How can I formally proof that the series $\sum^\infty_{n=2} \frac{2}{n^{2}\ln{n}}$ converges?
I am thinking along the lines that because $\sum_{n=2}^{\infty} \frac{2}{n^{2}}$ by the p-series test, then $\sum^\infty_{n=2} \frac{2}{n^{2}\ln{n}}$ must also converge because the fractions I'll be adding would be even smaller. I need to be more formal about it and prove it via some test.
For all $n \ge 2$, we have
$$\ln{n} \ge \frac{1}{2}$$
Hence
$$\frac{2}{n^2 \ln{n}} = \frac{2}{n^2} \frac{1}{\ln{n}} \le \frac{2}{n^2} \frac{2}{1} = \frac{4}{n^2}$$
But then we have
$$\sum_{n = 2}^{\infty} \frac{4}{n^2}$$ converges, since it's a multiple of a $p$-series with $p > 1$.
Use this good fact that if $$\lim_{n\to\infty}~n^pu_n=A$$ and $p>1$ and $A$ is finite. Here $p=2$.
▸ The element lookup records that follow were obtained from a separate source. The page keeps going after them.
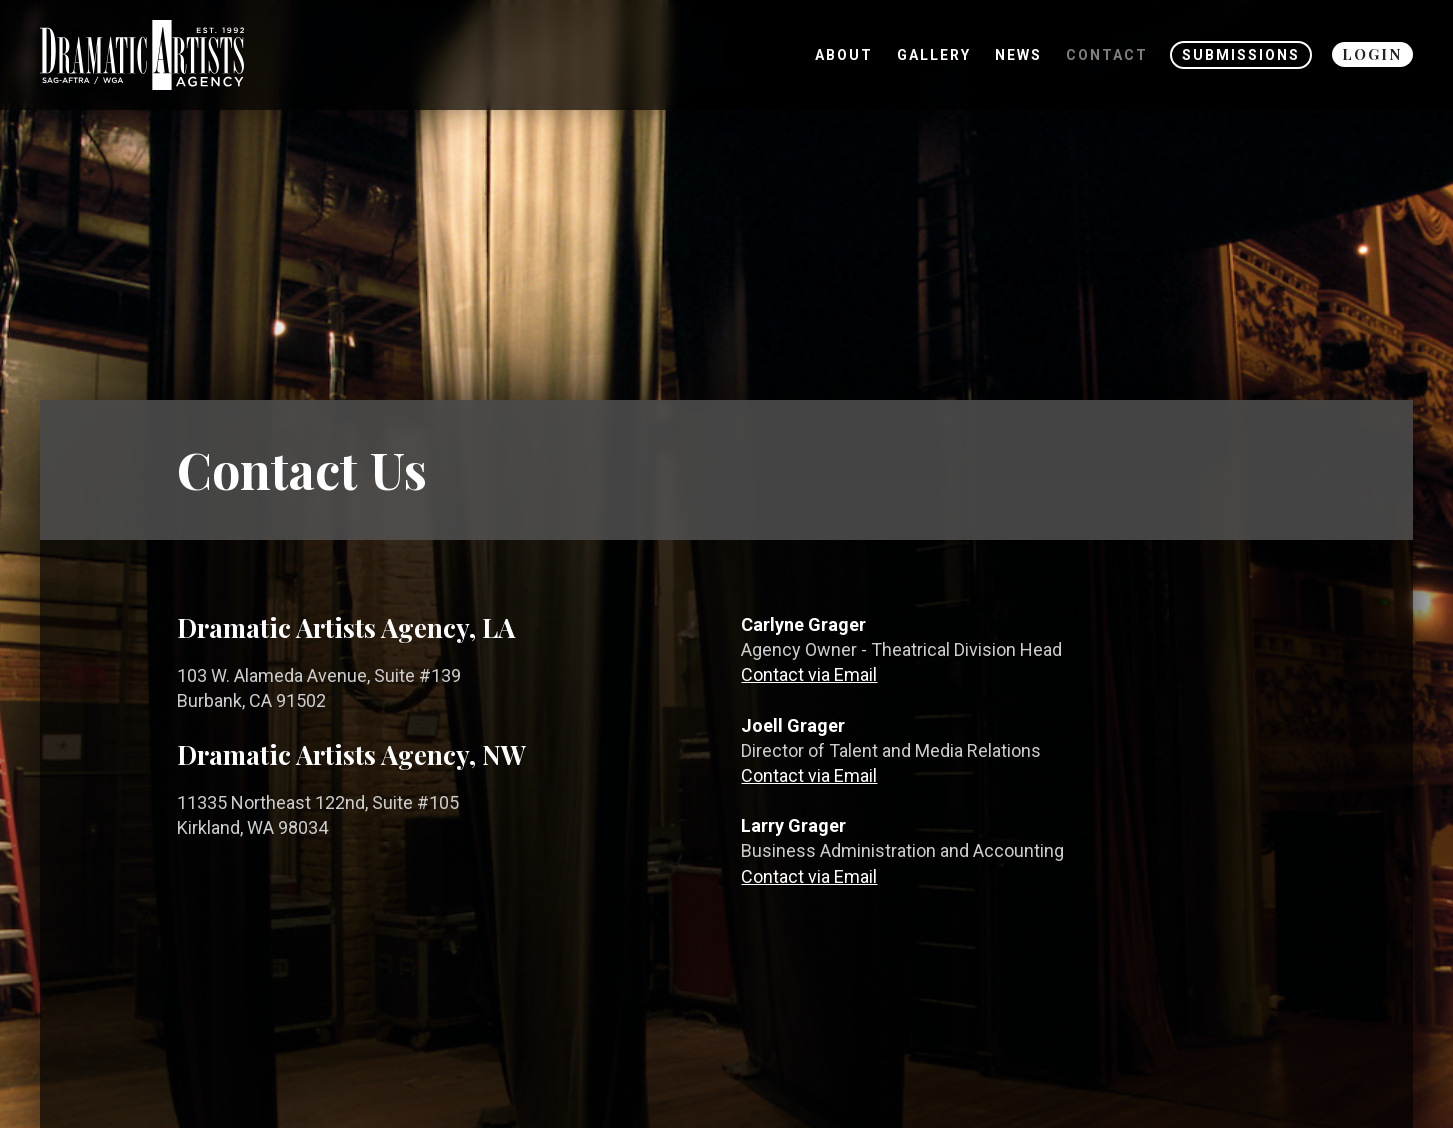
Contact (1107, 55)
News (1018, 55)
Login (1372, 54)
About (844, 55)
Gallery (934, 55)
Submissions (1241, 55)
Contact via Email (809, 674)
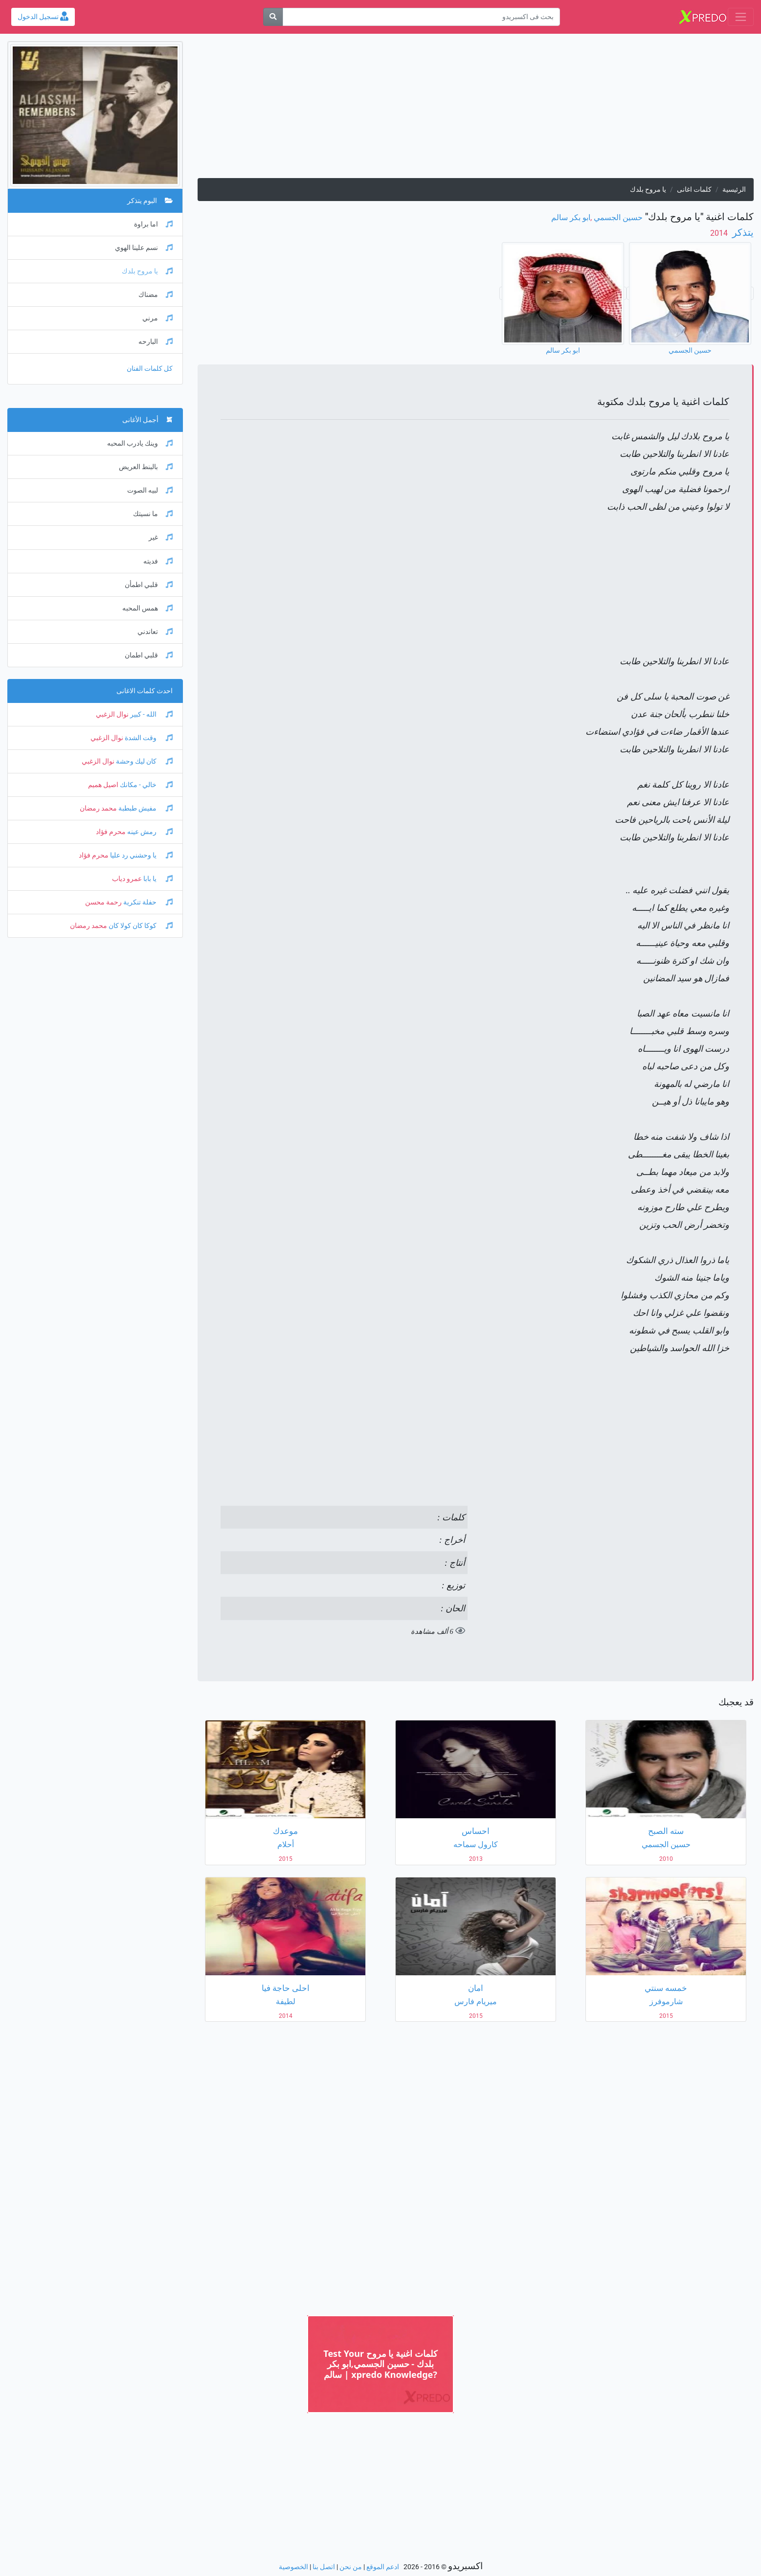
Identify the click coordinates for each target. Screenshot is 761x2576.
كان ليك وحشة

The only test you need is that if $0 < a_n < b_n$ and $\sum b_n$ converges then $\sum a_n$ converges.
Set $a_n = \frac{2}{n^2 \ln n}$ and $b_n = \frac{2}{n^2}$.
Probably overkill, but notice $a(2^n) = \frac{1}{\ln 2 n 2^{2n -1}} \leq \frac{1}{2^{2n -1}}$. So RHS is a geometric series, by comparison test, it converges.